PHP Object Injection

By | 2020-08-19

Object Injection vulnerability is an application security vulnerability in PHP where user data is passed to the unserialize() function. An attacker exploiting Object Injection passes a malicious string to unserialize(), which injects an object into the application. In the worst case, this can lead to an appsec vulnerability allowing a remote code execution attack.

Object Injection Example in PHP

Let’s look at an example Object Injection vulnerability in PHP.

public function unserializeUserData(string $unescapedUserData) : void
    return unserialize($unescapedUserData);

In this example, unescaped user data is passed to PHP’s unserialize() function. If, for example, an attacker passed the string O:8:"stdClass":0:{}, they would cause a new stdClass object to be created by the serialiser. But what kind of object could be injected that might cause remote code execution?

The answer lies in either of two magic methods: __wakeup() and __destruct(). __wakeup() is called whenever an object is unserialize()‘ed. Whenever the Garbage Collector decides the object won’t be used again in the code, it invokes the __destruct() magic method. By injecting an instance of a class with either of these methods, the attacker can cause some code to be executed.

Let’s look at the possible consequences in the worst case. Imagine that this class exists somewhere in the application:

class ThingThatDoesCaching
    private string $cachingLocation = '/tmp/cache.txt';
    private string $cacheableData = '';


    public function __destruct()
        file_put_contents($this->cachingLocation, $this->cacheableData);

This class caches part of its state to disk. The significant aspect from a security perspective is that an attacker can now inject an object which executes code doing filework. Check out this malicious string, which could be passed to unserialize():

O:20:"ThingThatDoesCaching":2:{s:15:"cachingLocation";s:25:"/var/www/public/index.php";s:13:"cacheableData";s:25:"<?php echo "Hello world"";}

This is a serialize()‘ed instance of ThingThatDoesCaching, above. The $cachingLocation property is set to /var/www/public/index.php. This could have been any location on disk where PHP code can be executed by subsequent HTTP requests. The following payload is written to the file:

<?php echo "Hello world";

The attacker has now injected an object into the PHP application. When it is no longer being used, the Garbage Collector triggers __destruct() on the object. The injected object then writes arbitrary code to the system. An attacker can now send another HTTP request to the application, and will see Hello world printed to their browser. In the real world, the attack payload could have been a remote shell. The attacker has now gained full arbitrary code execution on the server.

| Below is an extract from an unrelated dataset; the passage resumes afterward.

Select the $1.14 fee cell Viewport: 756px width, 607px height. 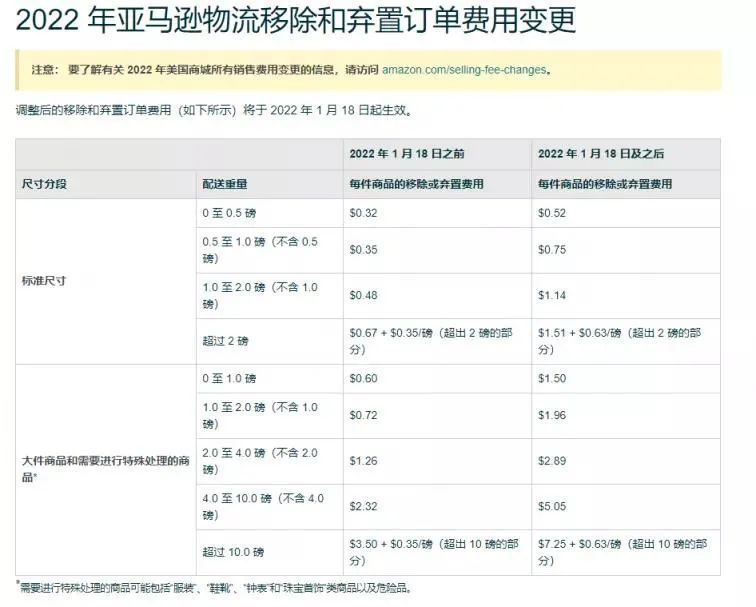tap(552, 296)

For there to be an Object Injection vulnerability in the application, it requires two things:
– unserialize() being called on user data
– a class existing in the system which has a magic __destruct() or __wakeup() method defined.
The possible consequences depend on the contents of the relevant magic method.

History of Object Injection in PHP

The Object Injection attack vector was first discussed by Stefan Esser, an appsec researcher from Germany. Esser’s object injection talk was given at the Black Hat conference in 2010. At the time, PHP open source projects such as phpBB2 and Magento made use of the serialiser. There was a time when the PHPUnit codebase contained a class which performed filework in a __destruct() method, but this has since been removed.

Ruslan Habalov has since found other security issues with PHP’s serialiser.

Appsec Tips for PHP Developers

Avoid calling unserialize() on user data. Object Injection isn’t the only appsec vulnerability ever to affect PHP involving the serialiser, but there isn’t really anything that can be done in terms of patches in PHP internals that is going to fix this. It’s also worth avoiding using __destruct() or __wakeup() where possible, and make sure you never use them to do filework. You never know what else someone might add to your application later, and it is better from an appsec perspective not to leave these things lying around in your codebase. They could one day form a working attack vector.